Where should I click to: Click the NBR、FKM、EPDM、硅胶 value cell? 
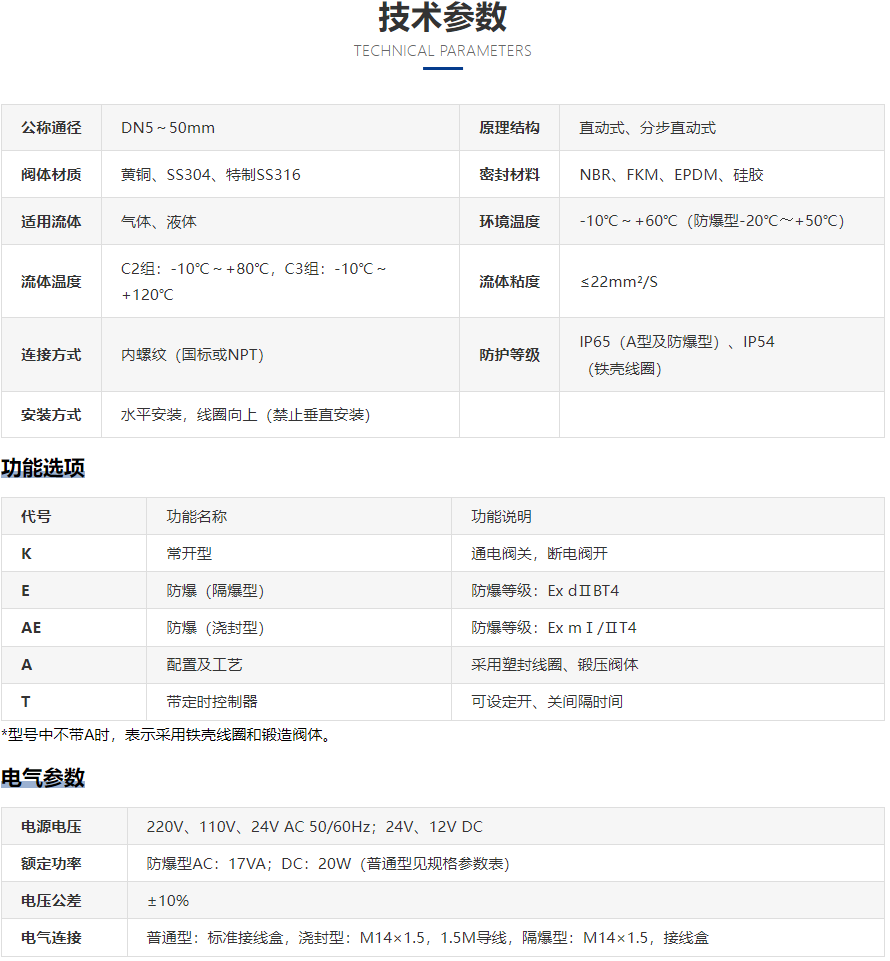click(x=671, y=175)
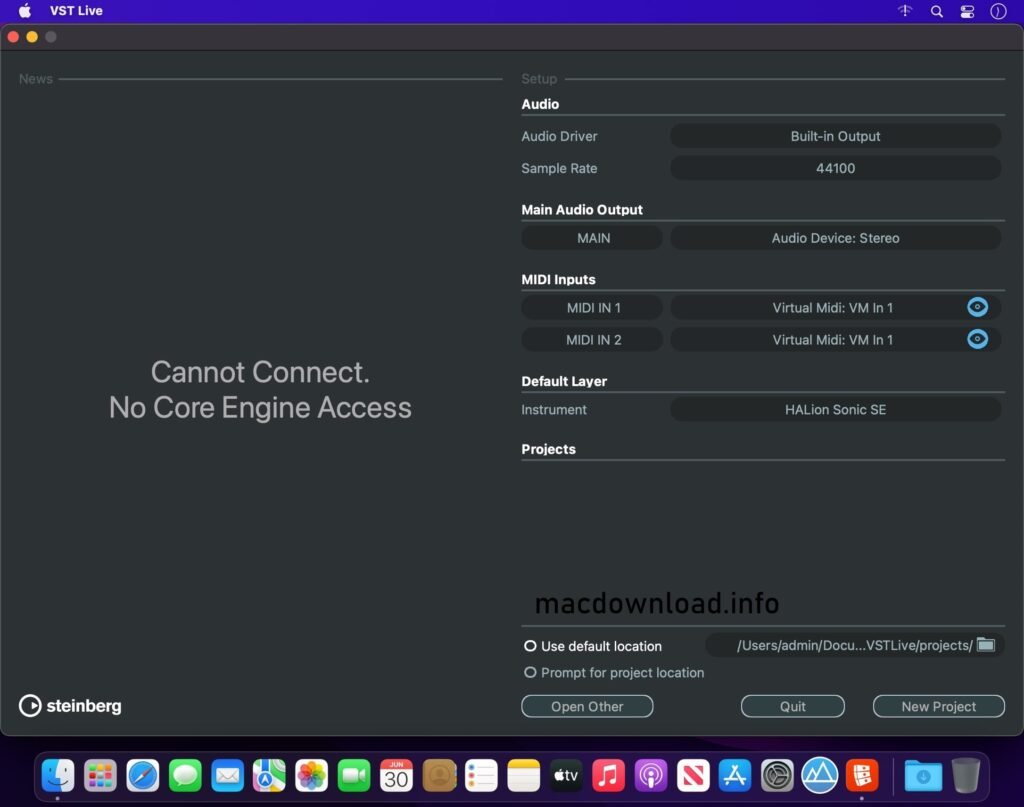The height and width of the screenshot is (807, 1024).
Task: Open Spotlight search from the menu bar
Action: (x=936, y=11)
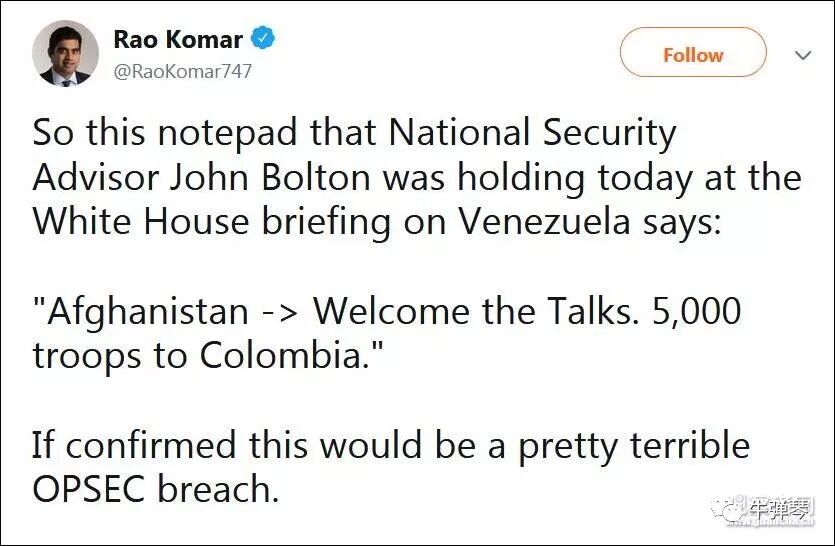
Task: Click the word "breach." ending the tweet
Action: click(219, 488)
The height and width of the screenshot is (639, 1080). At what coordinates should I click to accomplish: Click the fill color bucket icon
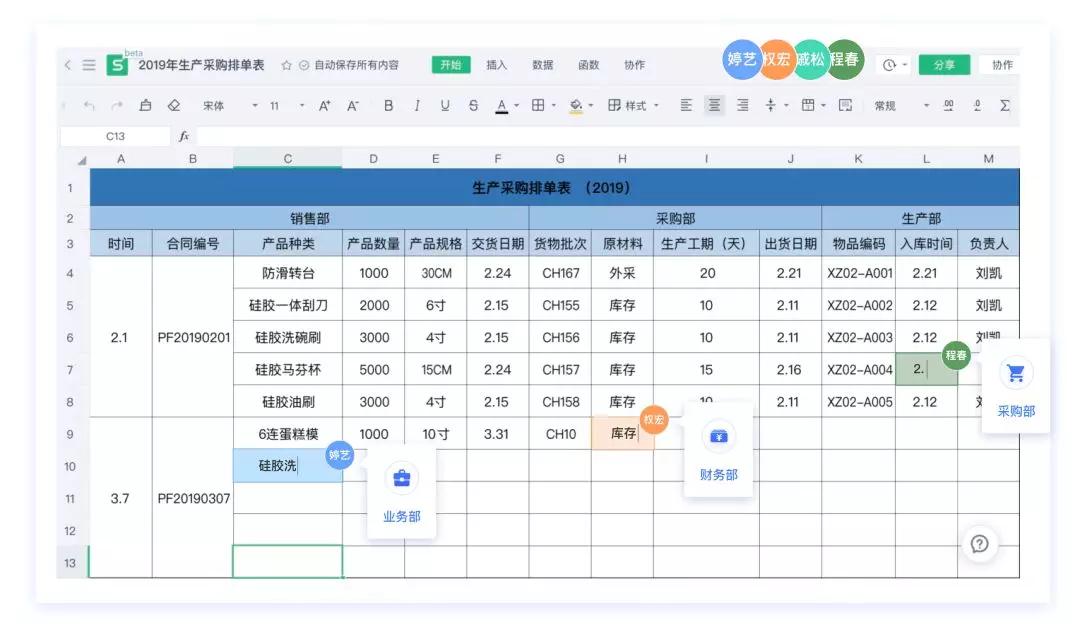click(x=576, y=105)
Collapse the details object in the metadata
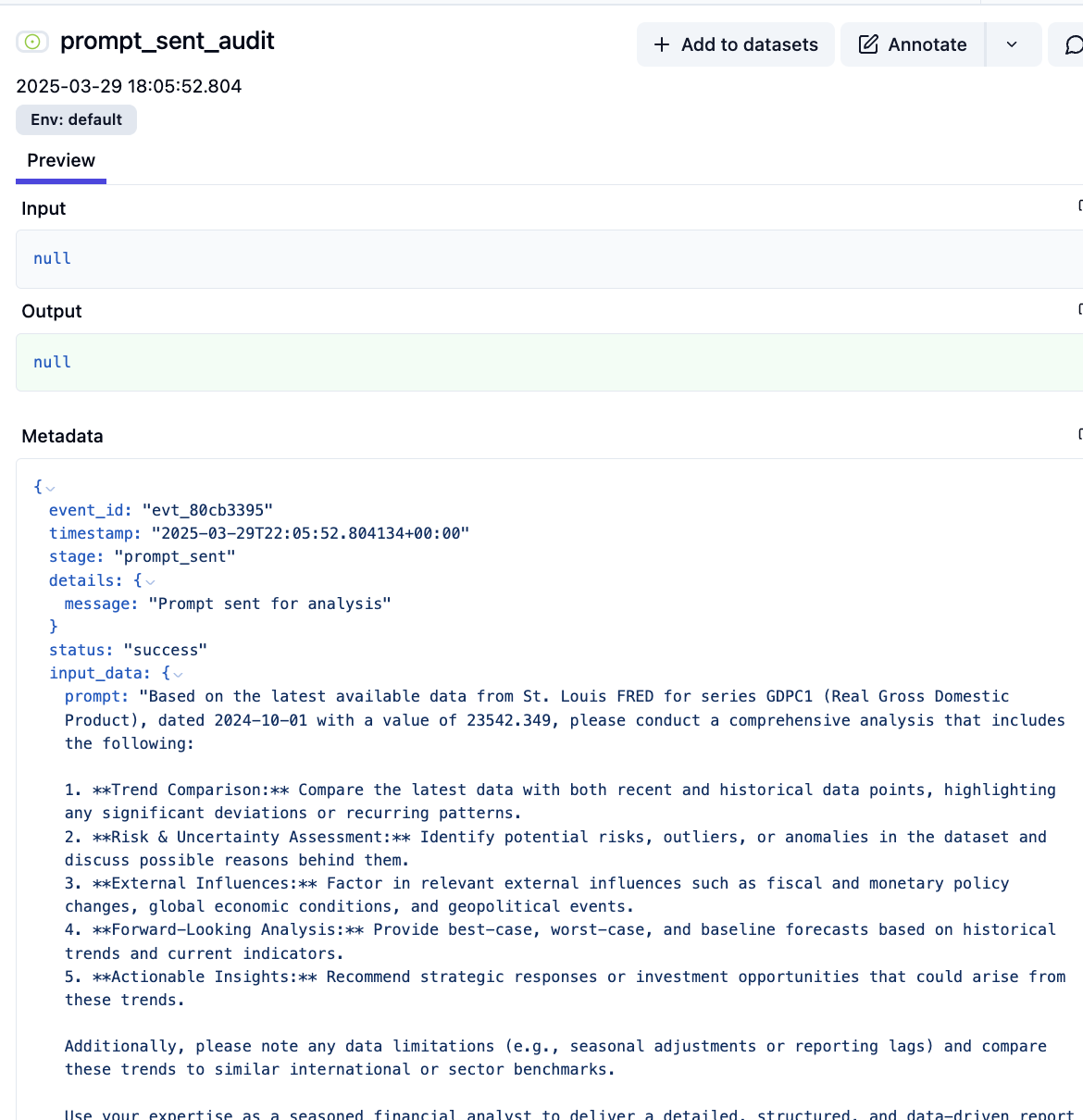This screenshot has width=1083, height=1120. [151, 580]
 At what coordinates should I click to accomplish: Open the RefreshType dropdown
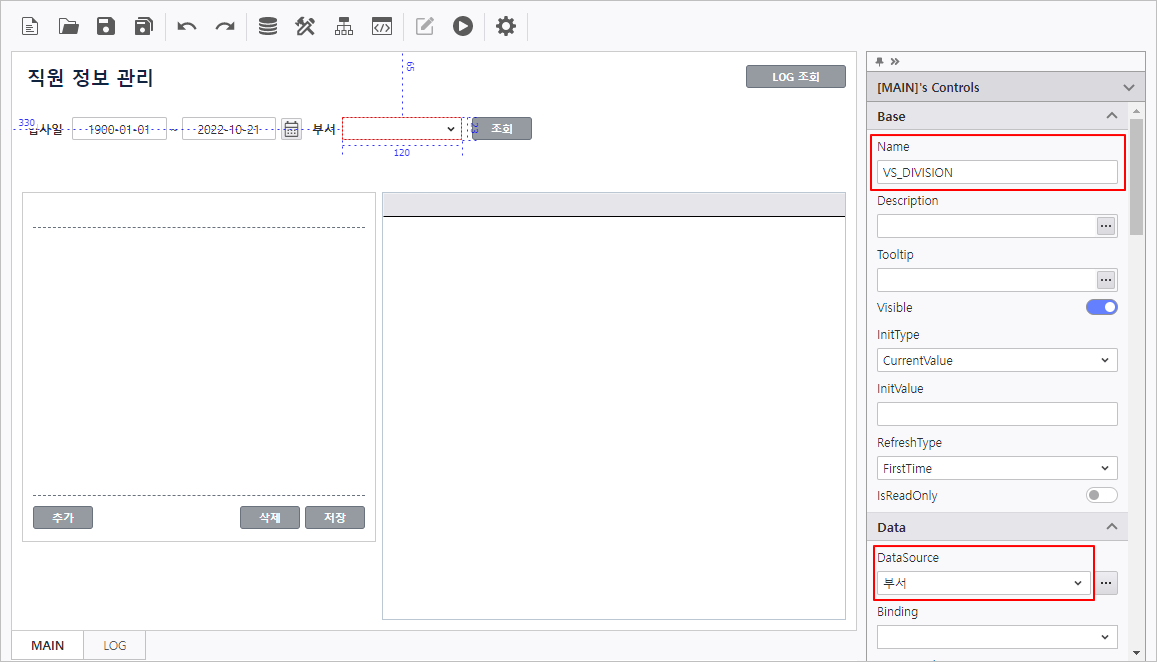996,468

WORK TO BE COMPLETED
Output all the data above verbatim, leaving out images.

EXERCISE OUTPUT
Where should I click to: Click the NBR、FKM、EPDM、硅胶 value cell? 
click(x=671, y=175)
The height and width of the screenshot is (807, 1024).
Task: Open Spotlight search from the menu bar
Action: (x=936, y=11)
Task: Click the word "breach." ending the tweet
Action: click(219, 488)
The height and width of the screenshot is (639, 1080). At what coordinates should I click to accomplish: Click the fill color bucket icon
click(x=576, y=105)
Collapse the details object in the metadata
This screenshot has width=1083, height=1120. [151, 580]
 At what coordinates should I click to accomplish: Open the RefreshType dropdown
996,468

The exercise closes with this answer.